Last Sunday we had lunch with our friends the McCallums – Dawn and Neil who founded Dry River and built it into the most amazingly successful company. Neil is one of the greatest wine makers I’ve ever met, I think, and he’s also very funny. Great company. Dawn’s a marriage celebrant and one of my biking mates – The Pinot Pedallers. One of the interesting things Neil said – and his knowledge is astounding – was that about three years ago he wrote an article predicting New Zealand would get into the mess it is in now with sauvignon blanc, especially in Marlborough. Now he predicts we will soon be in a similiar mess with pinot noir, particularly also in Marlborough and Central Otago.
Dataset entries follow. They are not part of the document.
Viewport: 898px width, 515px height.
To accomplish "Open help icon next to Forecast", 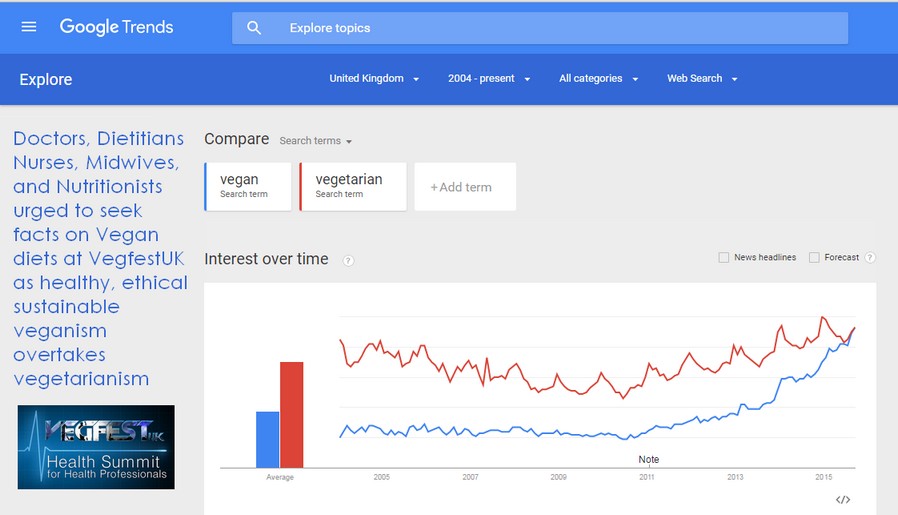I will point(869,258).
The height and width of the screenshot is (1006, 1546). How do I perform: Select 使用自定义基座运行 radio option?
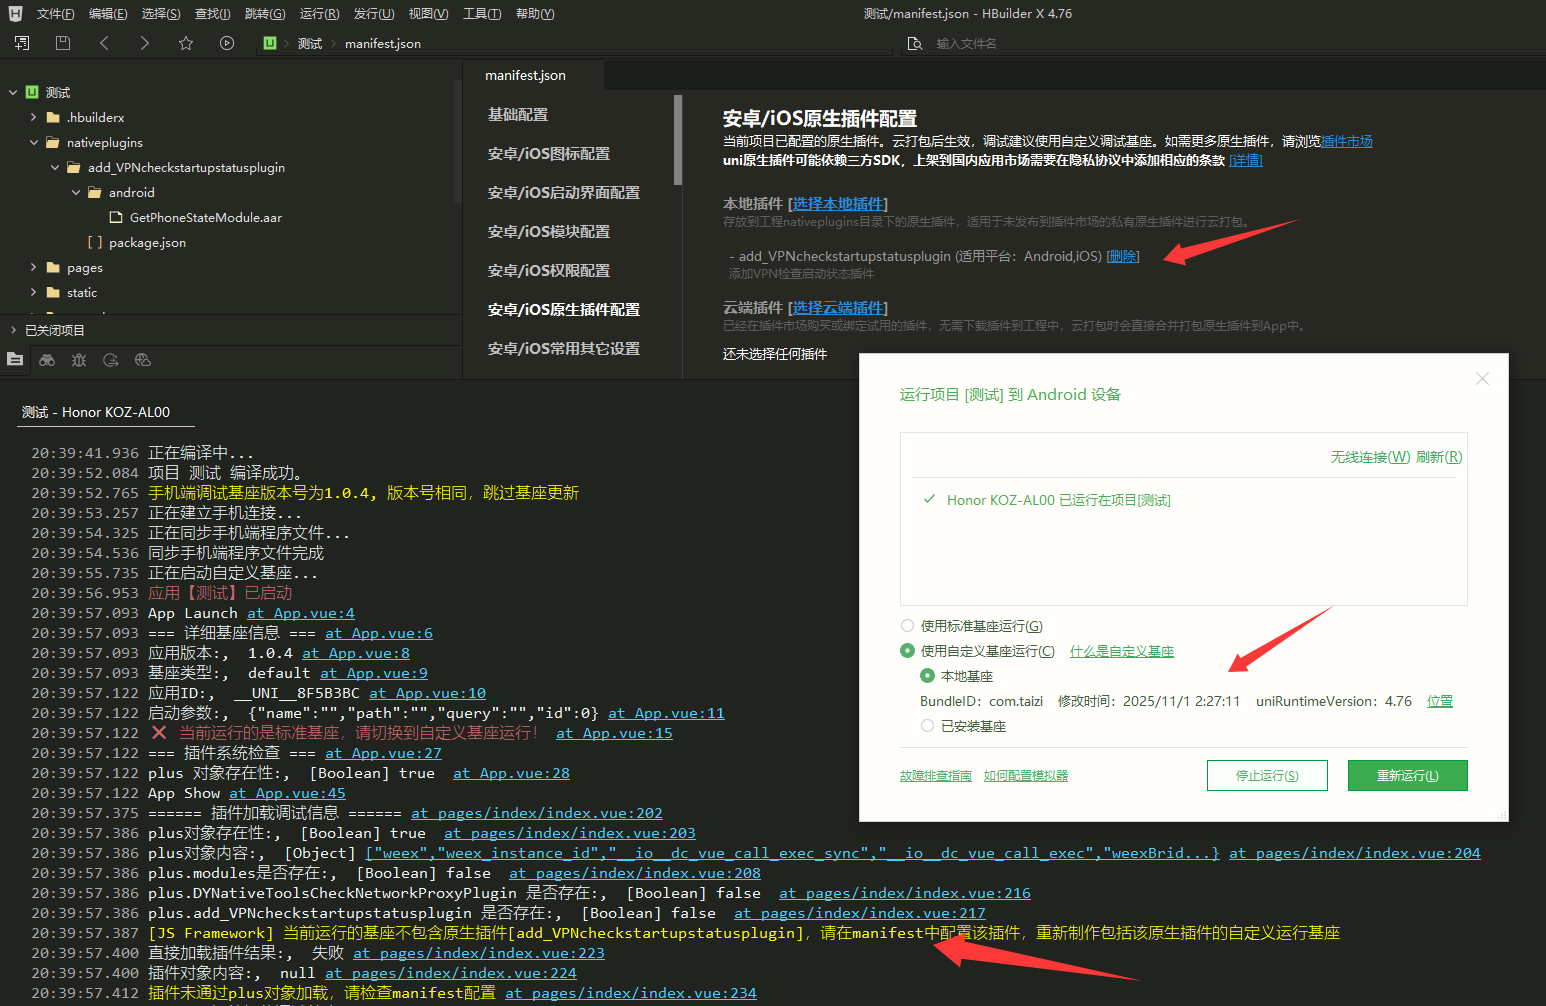point(908,651)
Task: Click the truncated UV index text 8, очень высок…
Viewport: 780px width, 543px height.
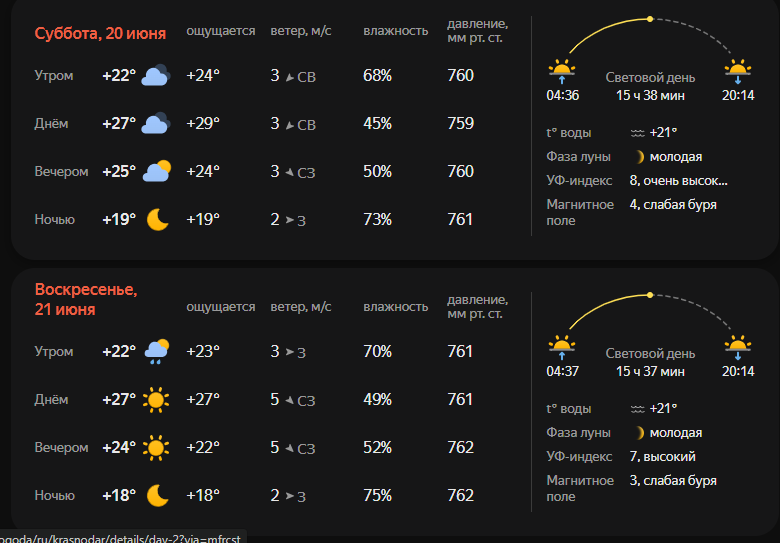Action: coord(679,181)
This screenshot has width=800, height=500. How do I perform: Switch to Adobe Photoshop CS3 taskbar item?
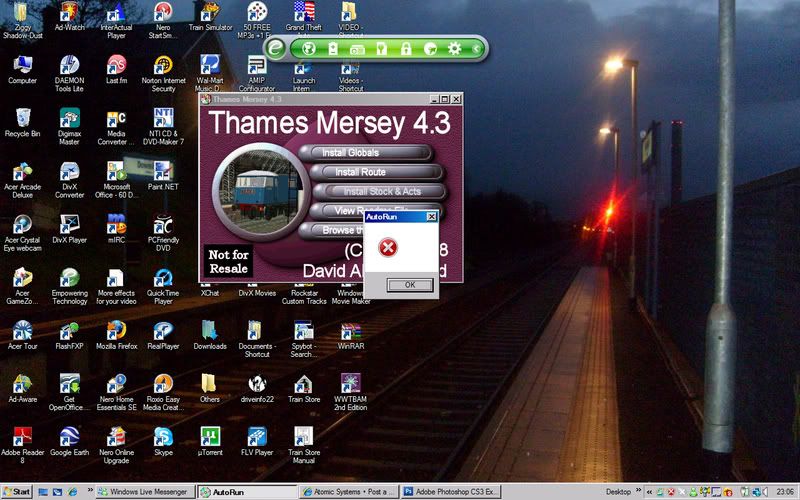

New Zealanders, unfortunately, are such band-wagon jumpers.
Which is why we are pleased we have stuck to our guns and our gut instincts, and stayed with just one primary label, (that is, have not pushed cheaper wine out there under a secondary label) kept our tonnage down (ie bunch-dropped), kept the quality high, and not sacrified quality for quantity. Despite the urgings of those who think they know best, we have not rushed out and found “a distributor”, but carried on quietly selling our wine by word of mouth, and it is solidly selling. There is nothing worse than a distributor mucking up and selling cheap, because you’ll never get the price back up again.
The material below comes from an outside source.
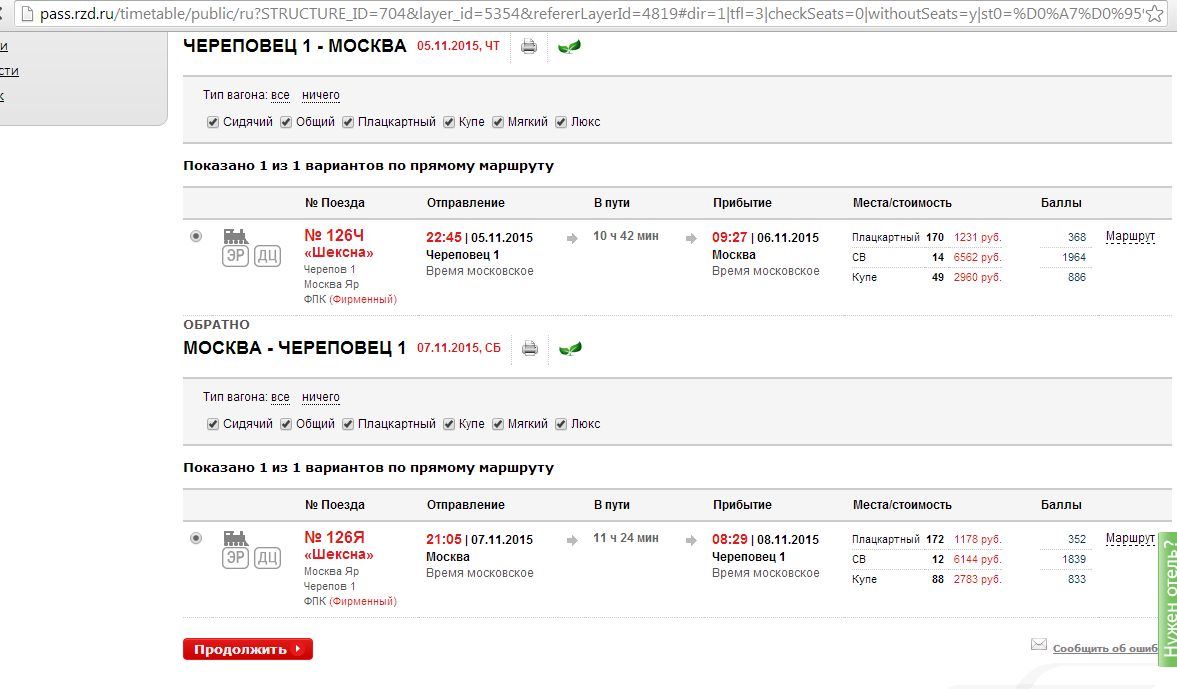Click green leaf icon next to return route
Screen dimensions: 1177x689
pos(570,348)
Anyway, all this preamble brings me to our other diversification – the Syrah, from the hot Rhone corner of the vineyard. The 2008 Syrah, which Martinborough’s other master winemaker, Larry McKenna helped us make (and I’d have to say, he’s also the best winemaker I’ve ever met – but let’s face it, I know so little about making wine I’m easy to impress), has now been in the barrels for 18 months. So last Saturday we began racking it off to aerate it a little and freshen it up. We saved some to drink and it is drinking just lovely. Quite full on the mouth when you first take it in, but holding its flavour well all the way down. A good hearty syrah, I’d say, which will mature very well. We left it in two tanks for a couple of days then pumped it back into the barrels, and it will go into bottles, barely (if at all) filtered, very soon. This is very exciting – we have six barrels of this to be released, probably in about late 2010, 2011.What a lovely colour!